FIFA Kongress : Infantino geht in die Offensive

Diejenigen, die sich bereichern wollten, müssten den Fußball verlassen, sagte FIFA-Präsident Gianni Infantino.

Bei seiner Ankunft zum Kongress des Weltfußballverbandes FIFA präsentierte sich FIFA-Präsident Gianni Infantino bestens gelaunt. Zuvor hatte die FIFA die Vorsitzenden der unabhängigen Ethikkommission mit dem deutschen Richter Hans-Joachim Eckert und dem Schweizer Cornel Borbely abgesetzt.
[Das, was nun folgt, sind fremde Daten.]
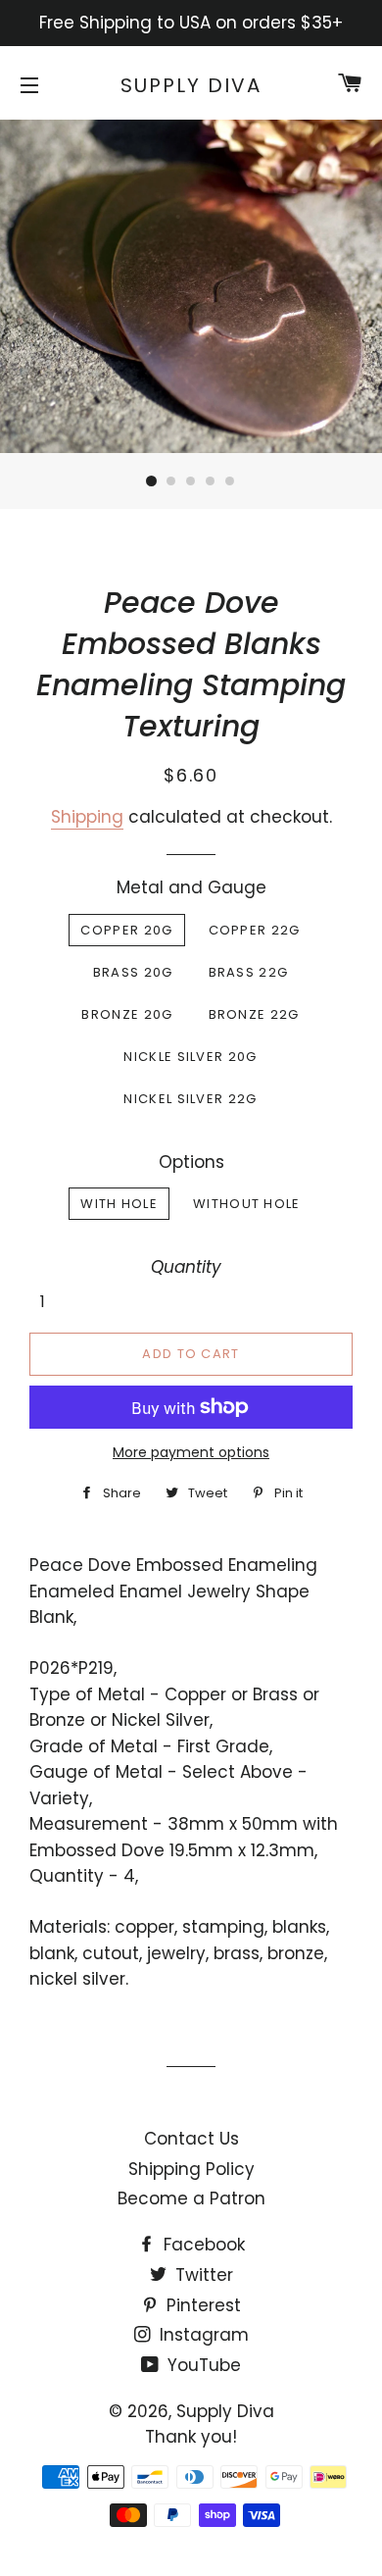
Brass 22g (249, 972)
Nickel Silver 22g (190, 1098)
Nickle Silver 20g (190, 1056)
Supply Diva (191, 85)
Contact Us (191, 2138)
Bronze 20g (126, 1014)
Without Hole (247, 1203)
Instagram (202, 2335)
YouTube (202, 2365)
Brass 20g (133, 972)
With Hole (119, 1203)
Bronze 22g (254, 1014)
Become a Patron (191, 2198)
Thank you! (191, 2437)
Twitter (201, 2275)
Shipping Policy (191, 2169)
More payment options (191, 1452)
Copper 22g (255, 930)
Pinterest (201, 2305)
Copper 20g (126, 930)
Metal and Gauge (191, 887)
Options (191, 1162)
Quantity (186, 1267)
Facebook (202, 2244)
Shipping (87, 817)
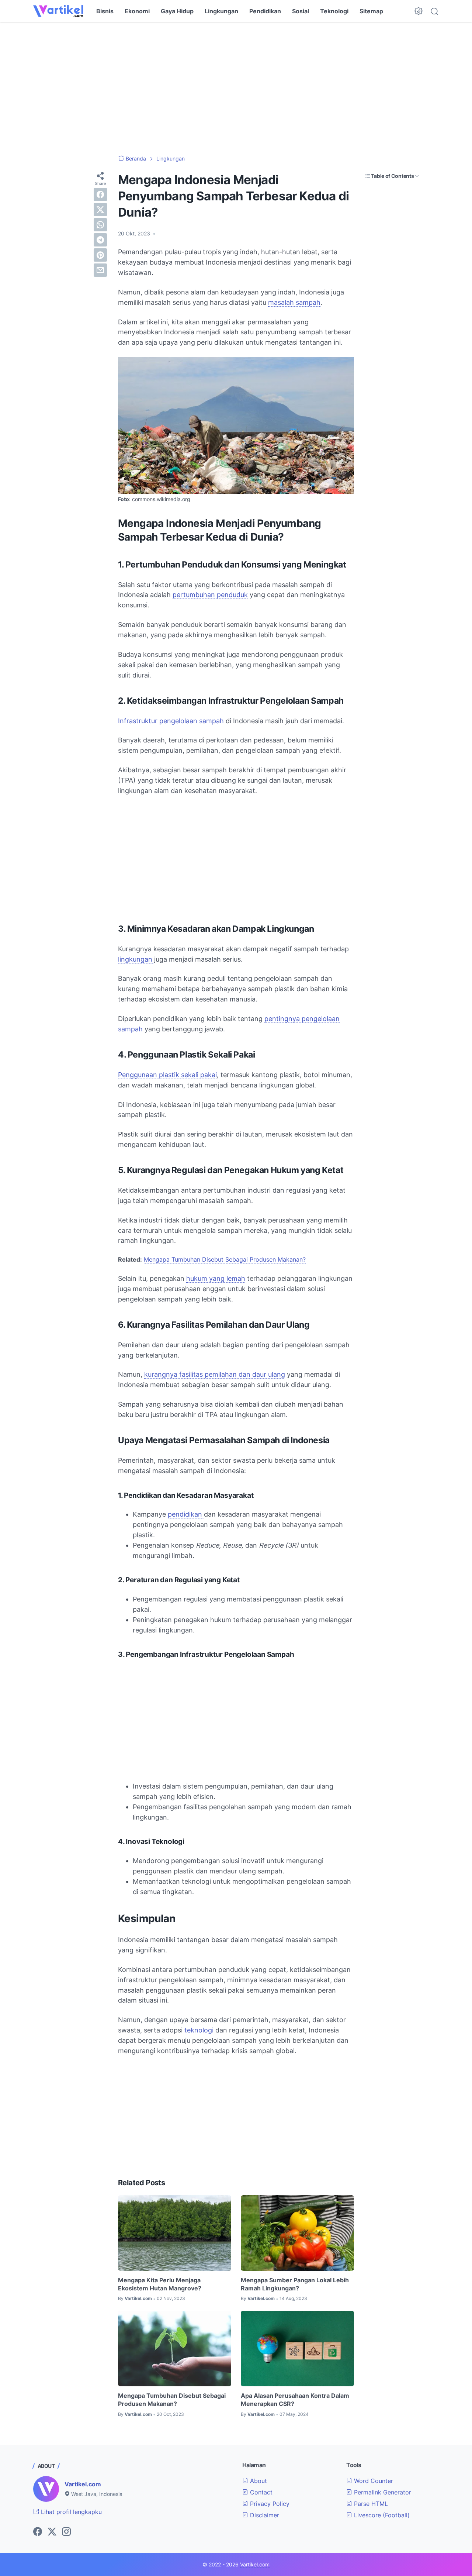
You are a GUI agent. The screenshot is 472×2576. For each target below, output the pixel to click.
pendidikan (186, 1514)
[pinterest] (100, 255)
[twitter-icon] (52, 2532)
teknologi (199, 2030)
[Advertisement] (236, 88)
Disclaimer (263, 2515)
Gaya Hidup (177, 11)
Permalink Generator (381, 2492)
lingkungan (136, 959)
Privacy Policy (268, 2503)
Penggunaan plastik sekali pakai (167, 1075)
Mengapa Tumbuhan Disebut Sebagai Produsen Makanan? (225, 1259)
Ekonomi (137, 11)
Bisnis (105, 11)
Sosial (300, 11)
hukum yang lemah (215, 1278)
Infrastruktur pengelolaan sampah (171, 721)
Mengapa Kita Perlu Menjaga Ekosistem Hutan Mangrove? (159, 2284)
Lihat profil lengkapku (70, 2511)
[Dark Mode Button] (418, 11)
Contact (260, 2492)
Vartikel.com (83, 2484)
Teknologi (334, 11)
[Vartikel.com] (58, 11)
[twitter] (100, 209)
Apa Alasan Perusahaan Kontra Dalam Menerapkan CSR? (295, 2399)
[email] (100, 270)
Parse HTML (370, 2503)
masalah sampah (294, 302)
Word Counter (372, 2480)
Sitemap (371, 11)
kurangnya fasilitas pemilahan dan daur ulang (214, 1374)
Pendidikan (265, 11)
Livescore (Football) (381, 2515)
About (257, 2480)
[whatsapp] (100, 224)
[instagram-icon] (66, 2532)
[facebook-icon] (37, 2532)
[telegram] (100, 239)
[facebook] (100, 194)
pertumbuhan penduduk (210, 595)
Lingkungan (221, 11)
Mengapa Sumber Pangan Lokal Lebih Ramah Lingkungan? (295, 2284)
Beide waren für die Suspendierung mächtiger FIFA-Funktionäre verantwortlich, darunter Sepp Blatter und Michel Platini.

Vorwürfe waren laut geworden, dass Infantino die Ethikkommission zu unbequem geworden sei.

In seiner Rede vor den Delegierten stellte Infantino dagegen die Themen Korruptionsbekämpfung und den Ruf der FIFA in den Mittelpunkt.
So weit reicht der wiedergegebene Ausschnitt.